0

I have a custom model that takes an arbitrary "hidden model" as an input and wraps it in another tensor that treats the output of the hidden model as a return and computes the implied output by adding 1 and multiplying it by the original data:

class Model(tf.keras.Model):
    def __init__(self, hidden_model):
        super(Model, self).__init__(name='')
        self.hidden_model = hidden_model

    def build(
        self,
        reference_price_shape,
        hidden_inputs_shape):

        super(Model, self).build([reference_price_shape, hidden_inputs_shape])

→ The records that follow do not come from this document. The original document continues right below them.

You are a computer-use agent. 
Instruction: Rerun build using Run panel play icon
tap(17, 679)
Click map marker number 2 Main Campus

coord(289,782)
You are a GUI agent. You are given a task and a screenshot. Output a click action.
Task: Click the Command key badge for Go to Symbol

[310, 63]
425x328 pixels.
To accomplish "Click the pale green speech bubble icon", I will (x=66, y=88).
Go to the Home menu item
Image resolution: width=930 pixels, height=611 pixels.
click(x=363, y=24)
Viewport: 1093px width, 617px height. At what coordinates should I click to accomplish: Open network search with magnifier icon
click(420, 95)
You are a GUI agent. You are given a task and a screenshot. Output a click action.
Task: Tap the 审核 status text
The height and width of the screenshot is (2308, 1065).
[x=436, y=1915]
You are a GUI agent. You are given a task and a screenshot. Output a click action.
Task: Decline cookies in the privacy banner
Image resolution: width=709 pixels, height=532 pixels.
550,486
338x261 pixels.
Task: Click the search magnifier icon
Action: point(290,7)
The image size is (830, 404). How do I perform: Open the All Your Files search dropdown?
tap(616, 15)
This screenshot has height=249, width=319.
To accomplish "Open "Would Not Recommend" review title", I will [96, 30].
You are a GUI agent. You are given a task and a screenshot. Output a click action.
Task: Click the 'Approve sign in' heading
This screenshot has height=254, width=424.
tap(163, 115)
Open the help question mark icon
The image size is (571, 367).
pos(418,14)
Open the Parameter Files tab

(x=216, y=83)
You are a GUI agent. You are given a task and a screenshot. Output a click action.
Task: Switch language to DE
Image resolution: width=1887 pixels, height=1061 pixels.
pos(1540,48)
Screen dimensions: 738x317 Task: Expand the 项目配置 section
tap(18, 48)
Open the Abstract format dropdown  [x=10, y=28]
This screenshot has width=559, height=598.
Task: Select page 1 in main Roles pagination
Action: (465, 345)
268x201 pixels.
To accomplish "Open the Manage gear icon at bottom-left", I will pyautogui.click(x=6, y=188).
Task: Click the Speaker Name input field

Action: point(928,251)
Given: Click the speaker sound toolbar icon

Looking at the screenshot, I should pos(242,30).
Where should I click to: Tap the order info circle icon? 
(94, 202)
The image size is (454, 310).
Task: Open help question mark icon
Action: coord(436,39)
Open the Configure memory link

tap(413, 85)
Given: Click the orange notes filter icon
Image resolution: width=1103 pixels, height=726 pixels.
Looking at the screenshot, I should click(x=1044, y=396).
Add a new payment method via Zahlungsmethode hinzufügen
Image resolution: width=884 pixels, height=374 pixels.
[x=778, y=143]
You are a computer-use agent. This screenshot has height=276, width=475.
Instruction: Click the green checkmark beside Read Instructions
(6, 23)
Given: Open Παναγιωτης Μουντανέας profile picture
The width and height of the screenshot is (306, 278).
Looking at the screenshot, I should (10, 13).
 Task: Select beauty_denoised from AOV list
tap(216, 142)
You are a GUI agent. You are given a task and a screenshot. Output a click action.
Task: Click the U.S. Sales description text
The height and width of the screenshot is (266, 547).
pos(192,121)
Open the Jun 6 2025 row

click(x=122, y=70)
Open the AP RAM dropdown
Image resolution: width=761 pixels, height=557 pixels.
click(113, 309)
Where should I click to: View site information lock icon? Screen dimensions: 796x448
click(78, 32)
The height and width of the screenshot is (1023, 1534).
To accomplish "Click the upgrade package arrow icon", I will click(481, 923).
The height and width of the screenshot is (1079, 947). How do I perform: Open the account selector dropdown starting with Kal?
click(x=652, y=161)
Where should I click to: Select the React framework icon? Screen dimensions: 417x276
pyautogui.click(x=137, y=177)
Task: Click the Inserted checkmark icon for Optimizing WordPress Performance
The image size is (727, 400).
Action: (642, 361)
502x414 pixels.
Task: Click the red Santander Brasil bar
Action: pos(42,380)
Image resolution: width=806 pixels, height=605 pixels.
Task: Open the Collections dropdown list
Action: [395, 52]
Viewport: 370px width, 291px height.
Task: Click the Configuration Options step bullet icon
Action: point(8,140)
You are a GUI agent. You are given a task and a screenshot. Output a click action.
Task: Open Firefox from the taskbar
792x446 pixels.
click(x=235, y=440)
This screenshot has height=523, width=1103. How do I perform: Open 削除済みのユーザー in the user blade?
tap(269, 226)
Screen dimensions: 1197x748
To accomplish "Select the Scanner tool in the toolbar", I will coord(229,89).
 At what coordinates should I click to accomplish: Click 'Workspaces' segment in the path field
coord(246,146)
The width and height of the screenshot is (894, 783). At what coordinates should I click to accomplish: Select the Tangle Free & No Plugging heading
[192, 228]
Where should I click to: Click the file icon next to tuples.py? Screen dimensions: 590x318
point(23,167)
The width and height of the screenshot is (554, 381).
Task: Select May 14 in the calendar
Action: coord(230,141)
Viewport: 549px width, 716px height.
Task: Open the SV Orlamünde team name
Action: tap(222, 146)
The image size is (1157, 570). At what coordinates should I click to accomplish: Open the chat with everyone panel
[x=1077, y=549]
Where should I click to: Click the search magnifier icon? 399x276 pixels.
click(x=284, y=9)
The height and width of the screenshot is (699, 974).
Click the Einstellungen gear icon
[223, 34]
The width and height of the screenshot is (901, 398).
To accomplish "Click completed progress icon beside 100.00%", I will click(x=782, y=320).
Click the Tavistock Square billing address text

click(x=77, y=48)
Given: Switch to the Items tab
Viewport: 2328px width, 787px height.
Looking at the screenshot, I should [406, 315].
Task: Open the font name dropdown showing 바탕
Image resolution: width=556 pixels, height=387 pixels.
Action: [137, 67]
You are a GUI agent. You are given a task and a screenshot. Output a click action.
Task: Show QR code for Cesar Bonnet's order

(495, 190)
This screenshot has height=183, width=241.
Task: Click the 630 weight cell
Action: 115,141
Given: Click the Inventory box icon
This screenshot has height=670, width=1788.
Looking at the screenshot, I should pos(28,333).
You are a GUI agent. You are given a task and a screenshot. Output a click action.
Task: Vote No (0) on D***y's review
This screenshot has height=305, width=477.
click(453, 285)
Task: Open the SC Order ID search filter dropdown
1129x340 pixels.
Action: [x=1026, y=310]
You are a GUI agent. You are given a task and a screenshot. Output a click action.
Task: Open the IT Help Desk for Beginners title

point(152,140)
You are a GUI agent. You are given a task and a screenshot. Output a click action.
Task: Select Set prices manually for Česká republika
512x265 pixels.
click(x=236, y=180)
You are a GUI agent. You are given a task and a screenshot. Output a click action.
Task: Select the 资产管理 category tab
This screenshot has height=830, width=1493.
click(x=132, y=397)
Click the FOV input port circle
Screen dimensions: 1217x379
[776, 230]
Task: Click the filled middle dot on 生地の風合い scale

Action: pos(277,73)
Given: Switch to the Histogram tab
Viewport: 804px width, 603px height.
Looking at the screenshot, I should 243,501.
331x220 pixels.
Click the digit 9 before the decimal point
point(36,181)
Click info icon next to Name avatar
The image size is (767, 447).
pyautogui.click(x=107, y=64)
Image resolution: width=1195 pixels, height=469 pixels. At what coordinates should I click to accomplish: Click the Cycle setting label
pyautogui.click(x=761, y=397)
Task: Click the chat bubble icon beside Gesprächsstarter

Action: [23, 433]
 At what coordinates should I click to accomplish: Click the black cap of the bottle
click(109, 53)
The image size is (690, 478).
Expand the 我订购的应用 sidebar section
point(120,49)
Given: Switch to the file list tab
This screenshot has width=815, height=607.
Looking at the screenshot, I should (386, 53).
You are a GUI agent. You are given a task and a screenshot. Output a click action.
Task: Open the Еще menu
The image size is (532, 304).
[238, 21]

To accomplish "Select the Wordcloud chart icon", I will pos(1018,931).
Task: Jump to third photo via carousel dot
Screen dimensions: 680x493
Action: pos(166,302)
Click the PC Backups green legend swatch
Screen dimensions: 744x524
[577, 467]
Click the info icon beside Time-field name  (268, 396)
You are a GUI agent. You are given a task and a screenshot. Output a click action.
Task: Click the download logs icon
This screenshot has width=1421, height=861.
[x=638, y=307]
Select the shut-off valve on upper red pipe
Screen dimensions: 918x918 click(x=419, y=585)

    def call(self, inputs):
        reference_prices = inputs[0]
        hidden_layers_input = inputs[1]
        hidden_output = self.hidden_model(hidden_layers_input)
        return (hidden_output + 1) * reference_prices

    def compute_output_shape(self, input_shape):
        return (input_shape[0][0], 1)

However, I'd now like to know how sensitive the model is to changes in each of the inputs. To do this I thought I'd be able to use the keras.backend.gradients:

rows = 10
cols = 2

hidden_model = tf.keras.Sequential()

hidden_model.add(
    tf.keras.layers.Dense(
        1,
        name='output',
        use_bias=True,
        kernel_initializer=tf.constant_initializer(0.1),
        bias_initializer=tf.constant_initializer(0)))

model = Model(hidden_model)
model.build(
    reference_price_shape=(rows,),
    hidden_inputs_shape=(rows, cols))

from tensorflow.keras import backend as K
grads = K.gradients(model.output, model.input)

However, this returns an error:

--------------------------------------------------------------------------- RuntimeError Traceback (most recent call last) in 1 from tensorflow import keras 2 from tensorflow.keras import backend as K ----> 3 K.gradients(hidden_model.output, hidden_model.input)

/usr/lib64/python3.6/site-packages/tensorflow_core/python/keras/backend.py in gradients(loss, variables) 3795 """ 3796 return gradients_module.gradients( -> 3797 loss, variables, colocate_gradients_with_ops=True) 3798 3799

/usr/lib64/python3.6/site-packages/tensorflow_core/python/ops/gradients_impl.py in gradients(ys, xs, grad_ys, name, colocate_gradients_with_ops, gate_gradients, aggregation_method, stop_gradients, unconnected_gradients) 156 ys, xs, grad_ys, name, colocate_gradients_with_ops, 157 gate_gradients, aggregation_method, stop_gradients, --> 158 unconnected_gradients) 159 # pylint: enable=protected-access 160

/usr/lib64/python3.6/site-packages/tensorflow_core/python/ops/gradients_util.py in _GradientsHelper(ys, xs, grad_ys, name, colocate_gradients_with_ops, gate_gradients, aggregation_method, stop_gradients, unconnected_gradients, src_graph) 503 """Implementation of gradients().""" 504 if context.executing_eagerly(): --> 505 raise RuntimeError("tf.gradients is not supported when eager execution " 506 "is enabled. Use tf.GradientTape instead.") 507 if src_graph is None:

RuntimeError: tf.gradients is not supported when eager execution is enabled. Use tf.GradientTape instead.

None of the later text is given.